Dr Emmons says, “Even armed with years of scientific data, making the case for gratitude can still be an uphill battle. At times I’ve been confronted with objections, reservations, or flat out hostility to the idea that gratitude is a virtue, or that we should devote more energy to cultivating an attitude of gratitude.”
Through his extensive research, Dr Robert Emmons has discovered what gives life meaning: Gratitude. In his best selling book, Thanks! How the New Science of Gratitude Can Make You Happier, Dr Emmons explains how people who view life as a gift and consciously acquire an attitude of gratitude will experience multiple advantages. He found that people who were in the gratitude condition felt fully 25% happier, they were more optimistic about the future, they felt better about their lives and they did almost 1.5 hours more exercise a week.
Gratitude can help us through the most difficult times in life, it strengthens relationships, promotes forgiveness and is good for our children. It is beneficial in the workplace. In particular it has been found that an attitude of gratitude makes teachers feel more satisfied and accomplished, less emotionally exhausted and therefore reduces teacher burnout.
Ocean Robbins, in his article, The Neuroscience of Why Gratitude Makes Us Healthier, states that studies have shown depression to be inversely correlated to gratitude. The more grateful a person is, the less depressed they are. Philip Watkins, a clinical psychologist at Easter Washington University, found that clinically depressed individuals showed significantly lower gratitude, nearly 50 per cent less than non-depressed controls.
Dr John Gottman from the University of Washington can predict with 90 per cent accuracy, after only 3 minutes of observation, which marriages are going to flourish and which are going to fail. The formula is that for every negative expression there needs to be five positive ones including smiles, laughter, compliments, plus expressions of appreciation and gratitude. So gratitude can even have an affect on our marriage.

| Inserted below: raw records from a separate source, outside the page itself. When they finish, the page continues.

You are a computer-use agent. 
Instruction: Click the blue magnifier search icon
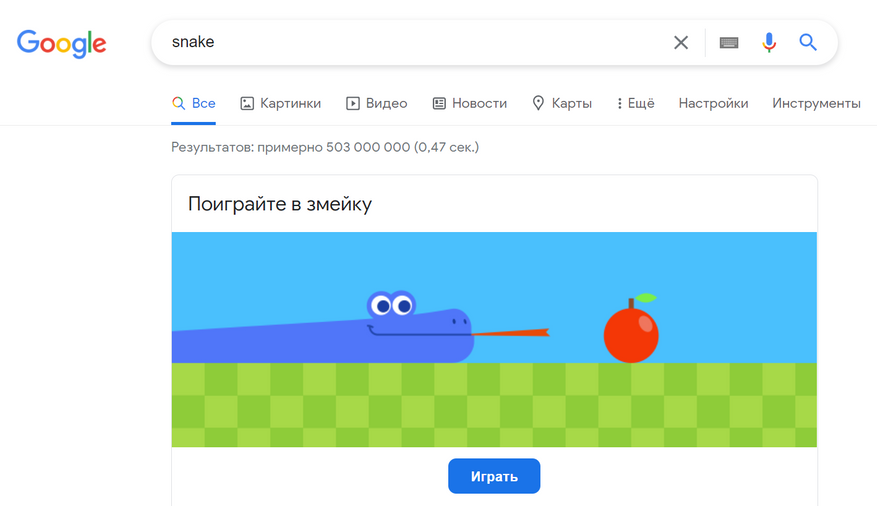[808, 42]
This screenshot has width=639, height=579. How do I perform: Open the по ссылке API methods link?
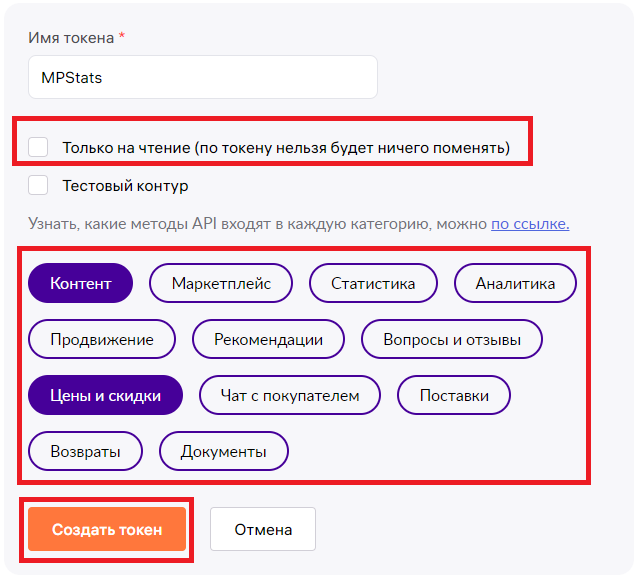click(x=530, y=224)
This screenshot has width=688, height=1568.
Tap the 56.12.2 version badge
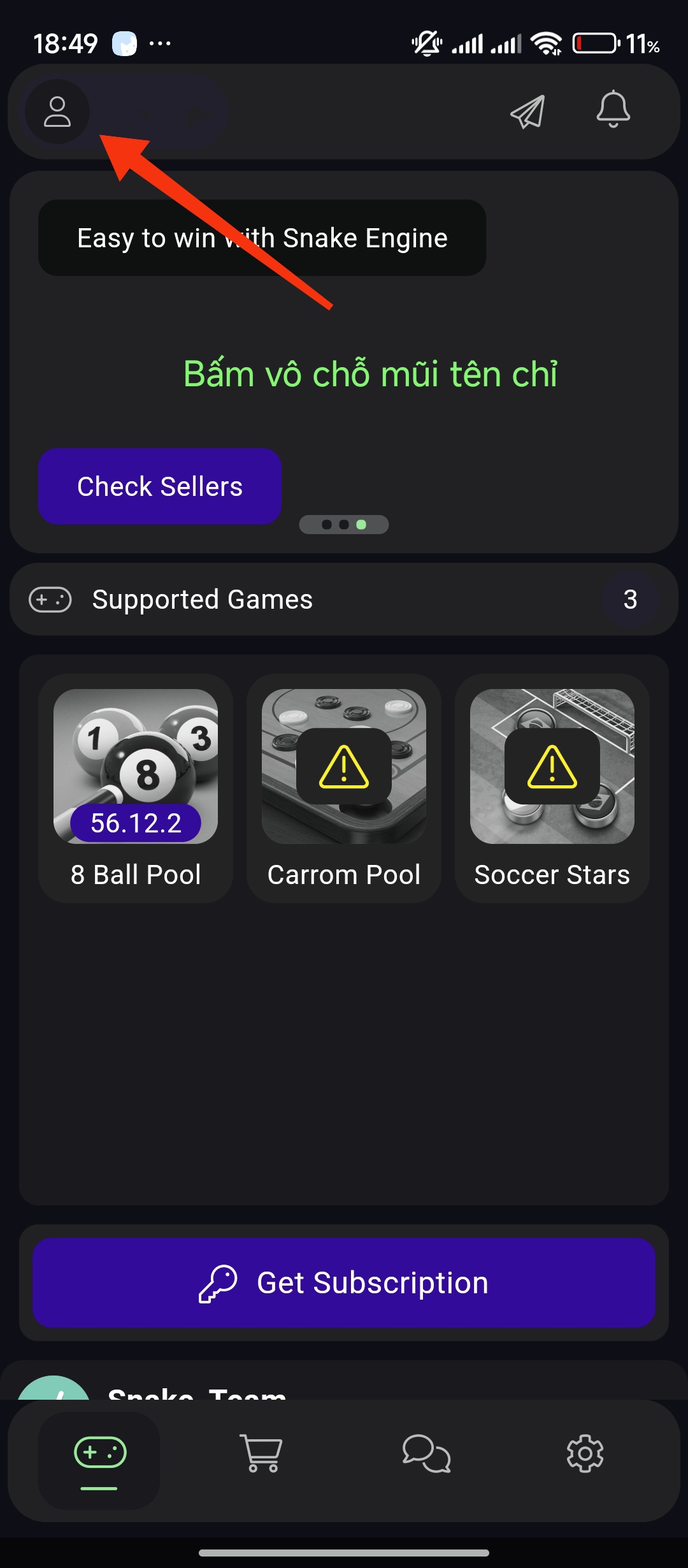coord(136,823)
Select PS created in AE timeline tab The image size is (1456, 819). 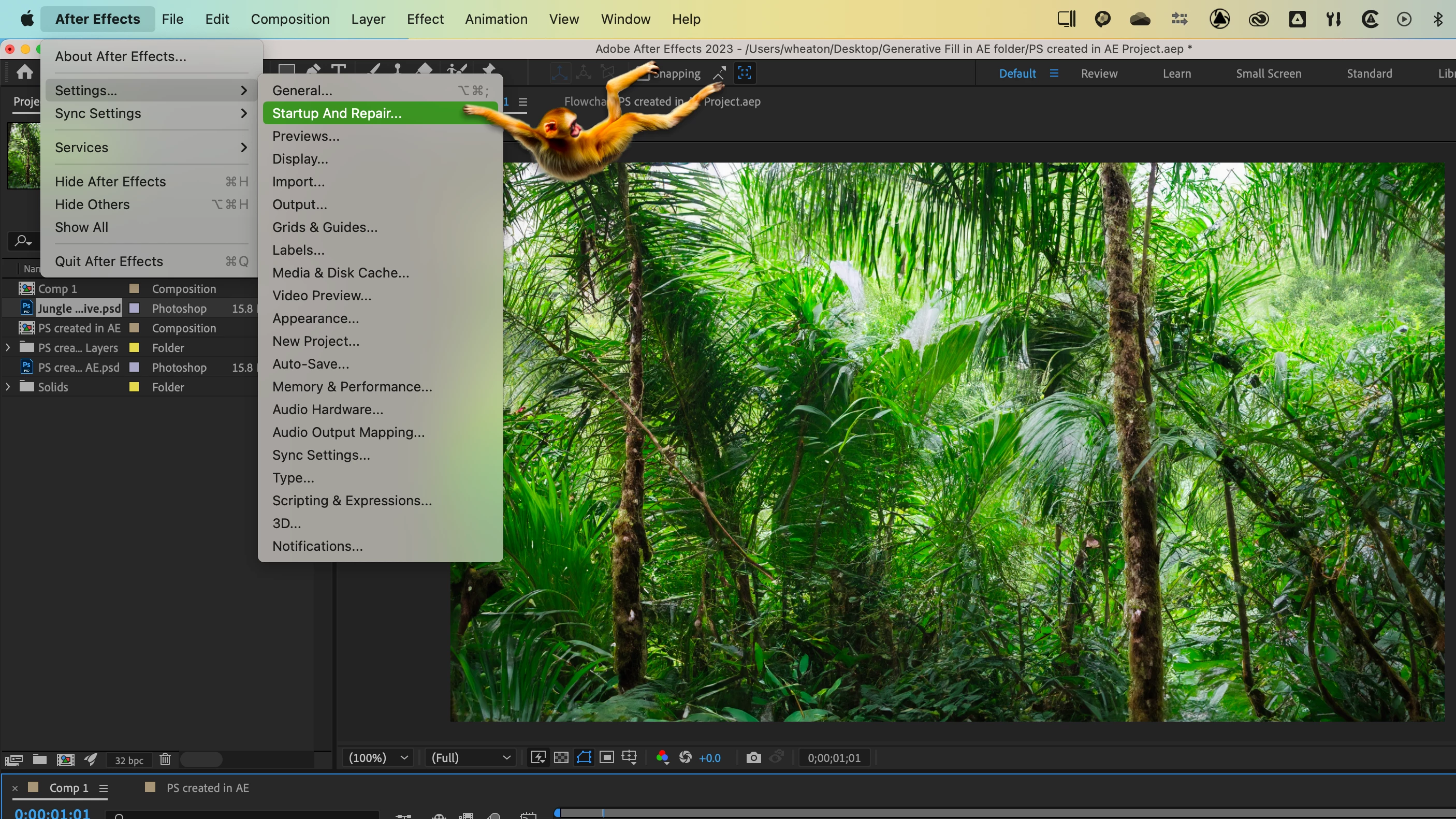click(207, 787)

Drs Blaire and Rita Justice reported for the University of Texas Health Science Center “A growing body of research shows that gratitude is truly amazing in its physical and psychosocial benefits.”
It has been found that simple exercises, such as writing down ten things that we are most grateful for each and every morning, will put us into a good frame of mind to face the rest of the day. This has been shown to improve our health, our happiness, our work, our relationships, the quality of our sleep and more. Consequently, our lives as a whole can change substantially when we practice gratification on a daily basis.
As early as 1910, in his book The Science of Getting Rich, Wallace D Wattles, who studied a wide range of philosophers and religious thinkers, states “There is a Law of Gratitude, and it is absolutely necessary that you should observe the law, if you are to get the results you seek.”
“The law of gratitude is the natural principle that action and reaction are always equal, and in opposite directions.”
“The grateful mind is constantly fixed upon the best; therefore it tends to become the best; it takes the form or character of the best, and will receive the best.”
Sonja Lyubomirsky (A.B., Harvard, summa cum laude; Ph.D., Stanford) Professor of Psychology at the University of California, Riverside, in her book The How Of Happiness; A Practical Guide to Getting The Life You Want, wrote “Expressing gratitude bolsters self-worth and self-esteem. When you realize how much people have done for you or how much you have accomplished, you feel more confident and efficacious. Unfortunately, for many people, it comes more naturally to focus on failures and disappointments or on other people’s slights and hurts. Gratefulness can help you unlearn this habit.”